=== WHAT YOU HAVE TO DO ===
Return the span of the ANTARES description below from "The Arizona-NOAO Temporal" to "of the observations.", copied word for word.

BEGIN READING TEXT

The Arizona-NOAO Temporal Analysis and Response to Events System (ANTARES), at its core, analyzes camera alert data generated by the Large Synoptic Survey Telescope (LSST) in order to present astronomically interesting phenomena to scientists. Thus, the system determines and filters regular activity from the more interesting data astronomers wish to investigate further. In order to do this, ANTARES allows astronomers to develop code for use in determining the rarity of the observations.

When the LSST completes and transmits an exposure to ANTARES, that exposure is XOR’d with previous exposures of the same segment of the sky; differences between exposures are entered into ANTARES as a set of Camera Alerts containing the data from the exposure. Those Camera Alerts (and subsequently generated Alerts as will be discussed) are sent by ANTARES through the code developed by astronomers in stages which are run in a distributed system concurrently. These code stages may determine that a Camera Alert is not sufficiently interesting to continue analysis and will then divert the alert, which instructs ANTARES to not continue further processing; Camera Alerts not diverted will proceed to further code stages for further processing. In addition, stages may generate Alert Replicas- copies of a given Camera Alert associated with different Astro Objects (known astrometric phenomena)- for parallel stage processing (each Replica Alert may be processed separately) or for use in Combo Alerts- a type of Alert which allows multiple Alerts to be processed together in a given stage as opposed to individually as a single Camera Alert. Stages may also access External Alerts- data from other telescopes- as well as known Astro Objects- known astronomic phenomena- and use them in Alert Combos for processing.

END READING TEXT
BEGIN SUPPLIED MATERIAL

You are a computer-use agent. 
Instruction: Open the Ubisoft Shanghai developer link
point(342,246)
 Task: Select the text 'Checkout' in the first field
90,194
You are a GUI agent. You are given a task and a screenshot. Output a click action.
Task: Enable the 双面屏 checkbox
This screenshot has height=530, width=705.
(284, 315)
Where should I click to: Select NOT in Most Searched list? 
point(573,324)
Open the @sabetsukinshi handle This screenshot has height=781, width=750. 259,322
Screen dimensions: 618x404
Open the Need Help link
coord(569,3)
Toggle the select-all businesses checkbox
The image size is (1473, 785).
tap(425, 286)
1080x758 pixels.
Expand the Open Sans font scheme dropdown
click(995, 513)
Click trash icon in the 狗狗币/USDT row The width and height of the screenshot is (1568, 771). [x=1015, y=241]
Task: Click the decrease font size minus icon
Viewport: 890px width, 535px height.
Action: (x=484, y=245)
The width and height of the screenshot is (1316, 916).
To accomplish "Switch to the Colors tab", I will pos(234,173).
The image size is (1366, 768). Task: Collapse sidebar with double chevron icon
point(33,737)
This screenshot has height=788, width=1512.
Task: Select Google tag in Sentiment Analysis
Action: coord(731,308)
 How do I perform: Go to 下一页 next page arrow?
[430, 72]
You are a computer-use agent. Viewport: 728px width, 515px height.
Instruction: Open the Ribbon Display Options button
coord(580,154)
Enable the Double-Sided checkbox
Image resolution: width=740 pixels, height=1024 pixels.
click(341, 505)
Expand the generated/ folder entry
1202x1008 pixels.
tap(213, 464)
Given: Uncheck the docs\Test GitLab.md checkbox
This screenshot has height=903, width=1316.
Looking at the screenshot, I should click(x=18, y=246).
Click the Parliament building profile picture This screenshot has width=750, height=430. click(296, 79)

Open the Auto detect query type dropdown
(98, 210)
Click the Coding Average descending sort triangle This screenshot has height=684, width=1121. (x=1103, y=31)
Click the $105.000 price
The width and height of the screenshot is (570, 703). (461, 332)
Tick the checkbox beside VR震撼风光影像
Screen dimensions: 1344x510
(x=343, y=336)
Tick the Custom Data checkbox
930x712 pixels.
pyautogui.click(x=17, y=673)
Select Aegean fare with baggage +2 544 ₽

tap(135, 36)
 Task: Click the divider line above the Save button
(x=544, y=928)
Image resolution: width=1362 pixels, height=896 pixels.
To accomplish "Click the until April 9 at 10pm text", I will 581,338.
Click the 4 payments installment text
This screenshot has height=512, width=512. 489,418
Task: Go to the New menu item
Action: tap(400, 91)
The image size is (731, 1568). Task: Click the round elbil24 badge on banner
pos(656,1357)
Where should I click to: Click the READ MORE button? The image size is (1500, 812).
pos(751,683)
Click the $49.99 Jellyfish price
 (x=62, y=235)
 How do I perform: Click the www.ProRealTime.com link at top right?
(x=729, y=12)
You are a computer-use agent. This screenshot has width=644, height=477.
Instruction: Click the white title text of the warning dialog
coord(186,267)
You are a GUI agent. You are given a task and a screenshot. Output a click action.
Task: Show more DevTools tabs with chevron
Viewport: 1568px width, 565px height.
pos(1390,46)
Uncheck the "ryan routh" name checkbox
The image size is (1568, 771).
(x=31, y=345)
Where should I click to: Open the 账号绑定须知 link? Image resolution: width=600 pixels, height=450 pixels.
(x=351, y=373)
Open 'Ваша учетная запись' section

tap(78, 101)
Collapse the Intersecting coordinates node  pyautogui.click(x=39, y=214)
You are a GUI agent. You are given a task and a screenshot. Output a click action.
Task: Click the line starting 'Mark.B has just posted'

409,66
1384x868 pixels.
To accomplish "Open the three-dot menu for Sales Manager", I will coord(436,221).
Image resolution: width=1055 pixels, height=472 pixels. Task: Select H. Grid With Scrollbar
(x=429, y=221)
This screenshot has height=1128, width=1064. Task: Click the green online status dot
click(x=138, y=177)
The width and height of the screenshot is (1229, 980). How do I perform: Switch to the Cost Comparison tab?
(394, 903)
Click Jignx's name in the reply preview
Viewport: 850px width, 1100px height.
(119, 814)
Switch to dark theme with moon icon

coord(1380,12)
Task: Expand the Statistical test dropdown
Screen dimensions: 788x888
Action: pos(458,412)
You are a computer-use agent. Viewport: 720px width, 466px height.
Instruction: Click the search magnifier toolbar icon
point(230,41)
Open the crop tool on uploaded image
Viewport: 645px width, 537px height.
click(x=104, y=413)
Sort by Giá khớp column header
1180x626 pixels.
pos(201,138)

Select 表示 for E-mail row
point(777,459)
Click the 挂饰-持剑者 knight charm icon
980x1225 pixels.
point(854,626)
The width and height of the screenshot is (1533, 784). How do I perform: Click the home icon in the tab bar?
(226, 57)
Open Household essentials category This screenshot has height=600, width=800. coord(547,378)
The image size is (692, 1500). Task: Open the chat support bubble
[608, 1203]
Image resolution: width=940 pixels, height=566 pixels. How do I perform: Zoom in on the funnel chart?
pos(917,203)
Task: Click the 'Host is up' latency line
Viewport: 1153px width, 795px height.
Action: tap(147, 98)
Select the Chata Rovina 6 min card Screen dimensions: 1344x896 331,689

END SUPPLIED MATERIAL

=== TASK ANSWER ===
The Arizona-NOAO Temporal Analysis and Response to Events System (ANTARES), at its core, analyzes camera alert data generated by the Large Synoptic Survey Telescope (LSST) in order to present astronomically interesting phenomena to scientists. Thus, the system determines and filters regular activity from the more interesting data astronomers wish to investigate further. In order to do this, ANTARES allows astronomers to develop code for use in determining the rarity of the observations.